85 Misc. 2d 838 | N.Y. Sup. Ct. | 1976
Petitioner moves to discharge two mechanic’s liens filed respectively on December 20, 1974 and June 9, 1975.
Inasmuch as more than six months have elapsed since the filing of the first notice of lien, it has been discharged by lapse of time (Lien Law, § 21, subd 2, par [a]). The provision for expiration is self-executing and requires no order of cancellation. (Triple Cities Constr. Co. v Dan-Bar Contr. Co., 285 App Div 299, affd 309 NY 665.) Therefore, petitioner’s application with respect to the first lien filed is denied as moot.

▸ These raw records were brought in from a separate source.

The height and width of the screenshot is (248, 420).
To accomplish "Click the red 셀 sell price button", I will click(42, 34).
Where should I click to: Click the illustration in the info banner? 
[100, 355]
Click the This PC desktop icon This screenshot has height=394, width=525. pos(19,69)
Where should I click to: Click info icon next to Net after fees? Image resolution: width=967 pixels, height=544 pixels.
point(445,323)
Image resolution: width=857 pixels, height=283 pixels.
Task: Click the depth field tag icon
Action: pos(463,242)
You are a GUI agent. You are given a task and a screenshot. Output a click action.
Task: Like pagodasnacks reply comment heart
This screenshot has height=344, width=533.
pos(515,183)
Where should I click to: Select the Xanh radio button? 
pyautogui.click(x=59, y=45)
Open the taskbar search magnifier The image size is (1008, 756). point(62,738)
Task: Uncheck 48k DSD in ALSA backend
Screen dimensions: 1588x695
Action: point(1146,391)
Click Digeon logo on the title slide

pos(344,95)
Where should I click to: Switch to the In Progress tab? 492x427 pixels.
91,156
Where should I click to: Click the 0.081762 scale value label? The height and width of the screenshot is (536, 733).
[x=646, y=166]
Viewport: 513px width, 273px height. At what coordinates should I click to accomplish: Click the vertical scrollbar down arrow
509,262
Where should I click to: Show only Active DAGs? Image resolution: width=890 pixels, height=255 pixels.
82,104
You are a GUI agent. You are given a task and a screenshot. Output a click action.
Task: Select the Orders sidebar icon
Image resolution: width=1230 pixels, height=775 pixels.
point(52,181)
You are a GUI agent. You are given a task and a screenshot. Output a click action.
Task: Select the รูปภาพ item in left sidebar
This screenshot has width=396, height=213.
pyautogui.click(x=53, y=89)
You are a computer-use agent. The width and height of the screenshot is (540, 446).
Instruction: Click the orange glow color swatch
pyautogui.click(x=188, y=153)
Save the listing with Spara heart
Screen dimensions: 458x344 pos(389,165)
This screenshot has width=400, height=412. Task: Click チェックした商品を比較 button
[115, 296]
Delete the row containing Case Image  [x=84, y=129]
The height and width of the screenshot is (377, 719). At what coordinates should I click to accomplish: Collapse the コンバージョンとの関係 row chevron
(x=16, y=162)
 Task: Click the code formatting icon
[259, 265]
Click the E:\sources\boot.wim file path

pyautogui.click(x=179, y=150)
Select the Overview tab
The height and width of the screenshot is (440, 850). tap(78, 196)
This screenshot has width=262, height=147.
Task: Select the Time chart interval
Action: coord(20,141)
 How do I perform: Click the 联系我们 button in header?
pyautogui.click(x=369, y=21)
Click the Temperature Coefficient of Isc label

Petitioner further contends that the second lien is void for willful exaggeration (Lien Law, § 39). The fact of willful exaggeration may be established only in an action or proceeding to enforce a mechanic’s lien rather than on affidavits submitted on a motion to discharge a lien. The right to urge that a lien is void for willful exaggeration is always reserved for trial. (Matter of Upstate Bldrs. Supply Corp. [Maple Knoll Apts.], 37 AD2d 901; Durand Realty Co. v Stolman, 197 Misc 208, affd 280 App Div 758.)
The courts have no inherent power to summarily cancel or discharge mechanic’s liens for public improvements on grounds other than those specified in the Lien Law. (Supreme Plumbing Co. v Seadco Bldg. Corp., 224 App Div 844.) Petitioner has failed to set forth grounds that fall within the parameters of the statute. Accordingly, the application is denied with respect to the lien filed June 9, 1975 and the petition is dismissed.